Written task:
Quote the entries word for word, starting with the line containing "At what coordinates should I click to accomplish: Open" and going on through the end of the entries.

Listed records:

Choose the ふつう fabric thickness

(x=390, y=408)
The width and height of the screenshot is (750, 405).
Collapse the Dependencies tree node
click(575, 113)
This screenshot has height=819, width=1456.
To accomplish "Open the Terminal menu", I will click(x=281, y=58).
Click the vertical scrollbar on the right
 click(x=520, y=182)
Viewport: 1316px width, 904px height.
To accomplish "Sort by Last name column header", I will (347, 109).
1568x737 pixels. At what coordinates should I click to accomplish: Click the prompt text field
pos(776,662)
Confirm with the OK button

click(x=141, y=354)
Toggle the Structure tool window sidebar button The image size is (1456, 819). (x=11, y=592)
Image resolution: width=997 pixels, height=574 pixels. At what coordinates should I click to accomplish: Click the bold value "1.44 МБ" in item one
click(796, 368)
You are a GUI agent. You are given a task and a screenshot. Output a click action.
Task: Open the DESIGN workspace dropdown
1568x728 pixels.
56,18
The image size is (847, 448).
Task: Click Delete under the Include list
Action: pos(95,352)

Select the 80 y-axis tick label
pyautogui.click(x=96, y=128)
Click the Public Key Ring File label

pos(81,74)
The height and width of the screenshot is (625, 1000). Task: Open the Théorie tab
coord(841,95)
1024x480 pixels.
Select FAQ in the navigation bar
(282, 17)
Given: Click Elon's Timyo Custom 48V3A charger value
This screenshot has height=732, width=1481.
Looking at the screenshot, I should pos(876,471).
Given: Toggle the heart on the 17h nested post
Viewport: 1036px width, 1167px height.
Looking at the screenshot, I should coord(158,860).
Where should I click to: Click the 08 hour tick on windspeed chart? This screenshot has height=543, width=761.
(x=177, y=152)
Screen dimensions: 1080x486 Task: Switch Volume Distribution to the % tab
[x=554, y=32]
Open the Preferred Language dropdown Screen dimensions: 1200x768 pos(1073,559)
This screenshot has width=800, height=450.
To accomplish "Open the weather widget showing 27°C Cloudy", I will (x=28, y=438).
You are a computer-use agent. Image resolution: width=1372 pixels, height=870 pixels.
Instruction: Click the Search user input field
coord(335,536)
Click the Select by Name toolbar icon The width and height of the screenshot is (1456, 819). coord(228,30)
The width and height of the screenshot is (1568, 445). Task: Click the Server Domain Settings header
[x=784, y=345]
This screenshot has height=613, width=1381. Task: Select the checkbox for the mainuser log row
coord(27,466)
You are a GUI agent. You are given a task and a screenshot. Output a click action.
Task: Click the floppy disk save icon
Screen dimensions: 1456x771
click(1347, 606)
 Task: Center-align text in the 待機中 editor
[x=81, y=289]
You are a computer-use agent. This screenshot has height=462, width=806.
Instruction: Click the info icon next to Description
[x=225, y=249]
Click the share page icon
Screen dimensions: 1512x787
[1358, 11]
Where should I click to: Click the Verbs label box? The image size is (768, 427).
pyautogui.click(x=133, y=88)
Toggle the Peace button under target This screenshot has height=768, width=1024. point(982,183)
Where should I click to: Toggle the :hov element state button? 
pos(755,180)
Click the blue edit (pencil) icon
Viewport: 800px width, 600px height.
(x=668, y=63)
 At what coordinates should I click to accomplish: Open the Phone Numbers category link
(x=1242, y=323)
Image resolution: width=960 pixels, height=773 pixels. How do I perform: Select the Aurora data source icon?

Complete response:
 At what coordinates should I click to accomplish: Open the Phone Numbers category link
(x=1242, y=323)
Image resolution: width=960 pixels, height=773 pixels. How do I perform: Select the Aurora data source icon?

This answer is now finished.